O prólogo de A Luz no Fim do Mundo revela uma decisão arrojada de Casey Affleck como diretor. E talvez tenha sido encorajado pelo seu métier de ator. A longa sequência de dez minutos se passa inteiramente dentro do restrito espaço de uma pequena barraca. Dois personagens estão em cena. O pai (Affleck) conta uma estória para sua filha de 11 anos Rag (Anna Pniowsky) antes de dormirem. Durante a maior parte desse trecho, a câmera está fixa em plongée (de cima para baixo), mostrando os dois deitados lado a lado, em um take ininterrupto. Quando o plano varia, assume o clássico plano/contraplano usado comumente em diálogos.
O público talvez considere monótono esse segmento, mas ele faz sentido para a narrativa do restante do filme. O conto que o pai inventa versa sobre a Arca de Noé e o processo de preservação das espécies. Então, ao término do trecho, a menina solta uma frase inquietante, exatamente sobre ser a única da sua espécie.
Distopia
Pronto, a partir dessa frase, o público está fisgado. Já entendeu que o filme será uma nova versão distópica do futuro próximo. Mas, qual será a situação que o roteiro aborda será desvendada aos poucos. Logo, descobrimos que as mulheres praticamente estão extintas, então o pai precisa esconder sua filha. Por isso, veste-a como menino e assim a apresenta quando encontra alguém no meio da mata, onde eles vivem para evitar outras pessoas.

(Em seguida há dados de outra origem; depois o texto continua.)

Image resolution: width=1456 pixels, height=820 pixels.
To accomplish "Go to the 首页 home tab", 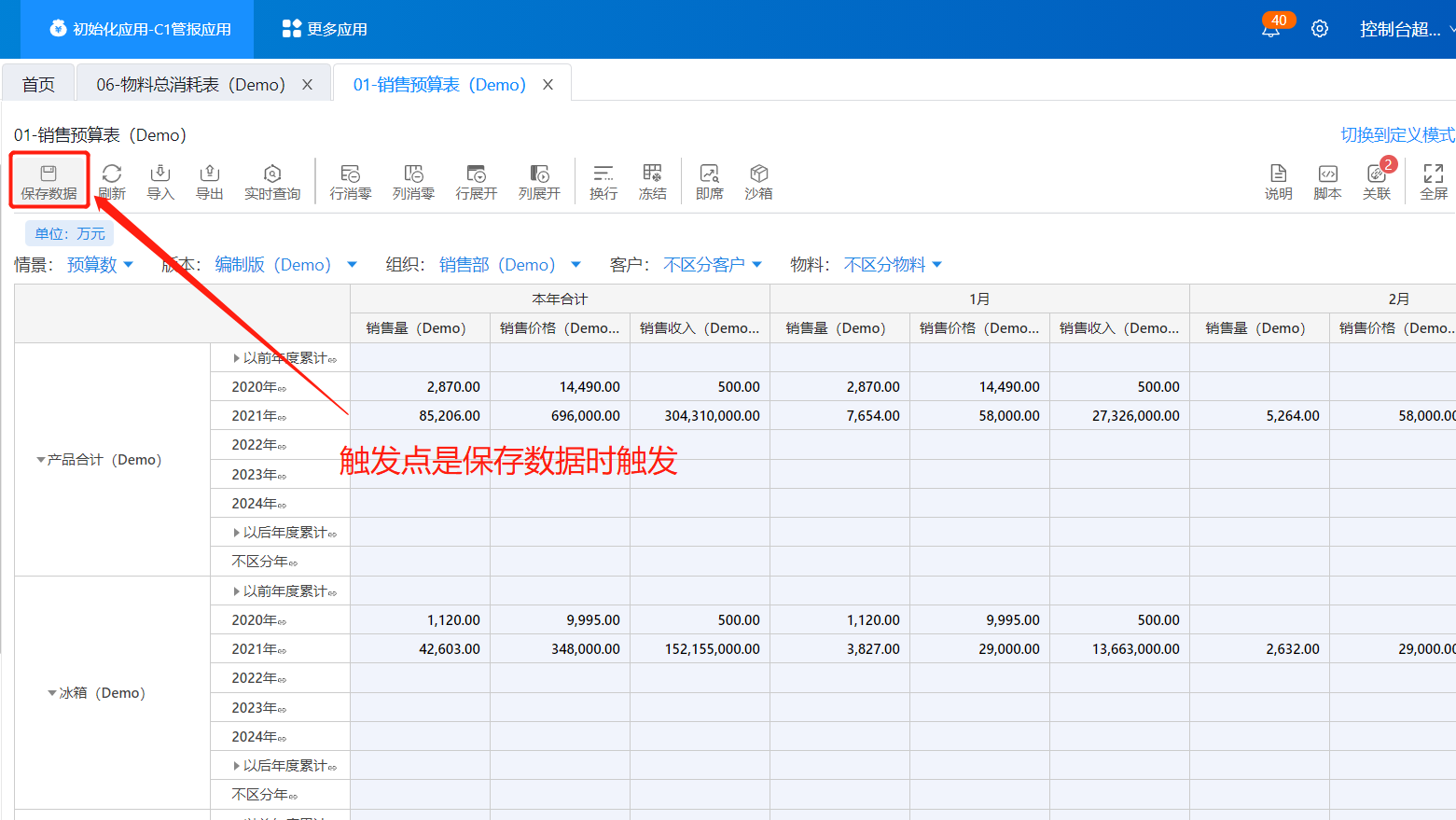I will tap(38, 85).
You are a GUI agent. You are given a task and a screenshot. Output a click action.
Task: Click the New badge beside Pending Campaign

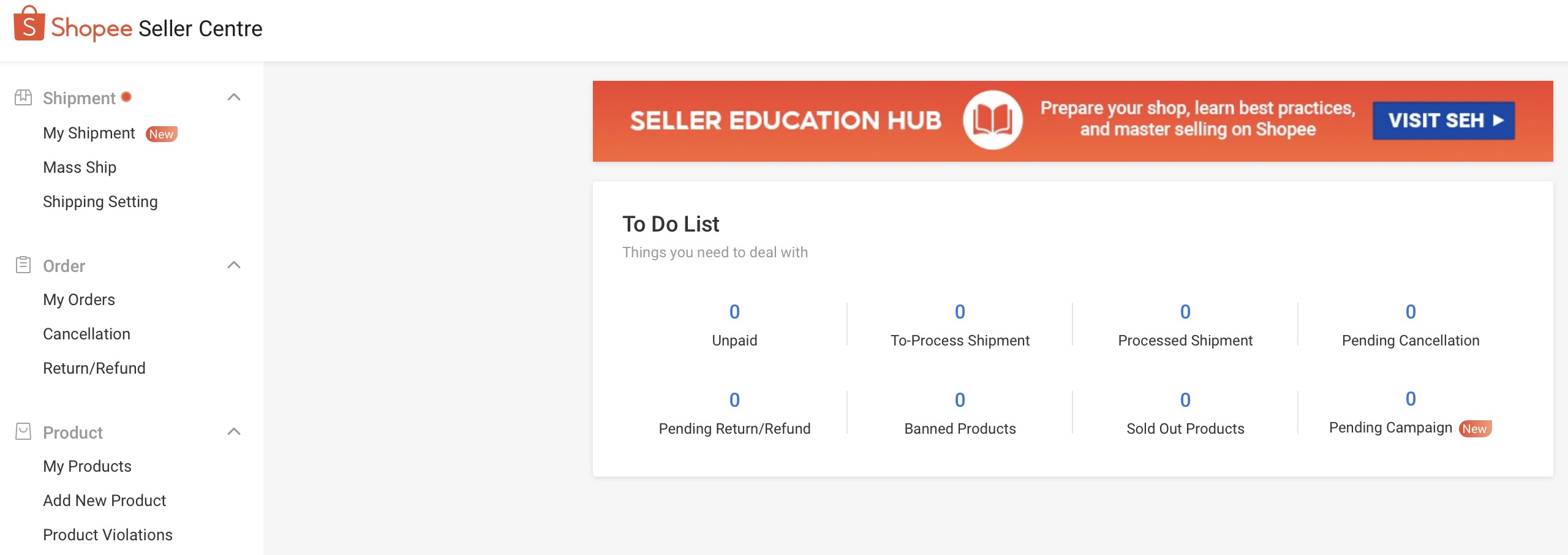click(x=1475, y=429)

Alguns flashbacks do pai revelam como sua esposa, a mãe de Rag (Elisabeth Moss em um pequeno papel), ficou doente e morreu. O público desconfia que uma epidemia dizimou quase todas as mulheres. Então, isso se confirma em uma notícia de jornal que o pai encontra em uma casa abandonada.
Sobreviveram algumas mulheres e elas são mantidas em bunkers, onde estão protegidas das maldades que os homens podem fazer com elas. E também preservadas para que a espécie humana não se extinga – veja aí a relação com a estória da Arca de Noé.
Assim, para evitar que a filha seja levada para um bunker ou, ainda pior, abusada por homens que não veem mulheres há anos, o pai precisa vagar constantemente. E sua paranoia é justificada. Com isso, algumas cenas de ação surgem no filme devido a ataques que os dos protagonistas sofrem de pessoas do sexo masculino que desconfiam que Rag é uma menina.
A importância das mulheres
A Luz no Fim do Mundo provoca a reflexão sobre a imprescindibilidade das mulheres no mundo. Aliás, não só pelo lado científico da procriação e preservação da espécie humana. O que o filme levanta é uma tese mais audaciosa. Sem mulheres, os homens se tornam mais selvagens, e sucumbem aos seus instintos mais primitivos. Por isso, as pessoas do sexo masculino que cruzam o caminho do pai regrediram. Querem capturar sua filha, com certeza para abusar dela, e para isso recorrem à violência. As poucas exceções são o velho Tom que vive na casa que pertencia à avó do pai, e um rapaz que lhes dá carona e que mora numa comunidade que mantém mulheres em um bunker.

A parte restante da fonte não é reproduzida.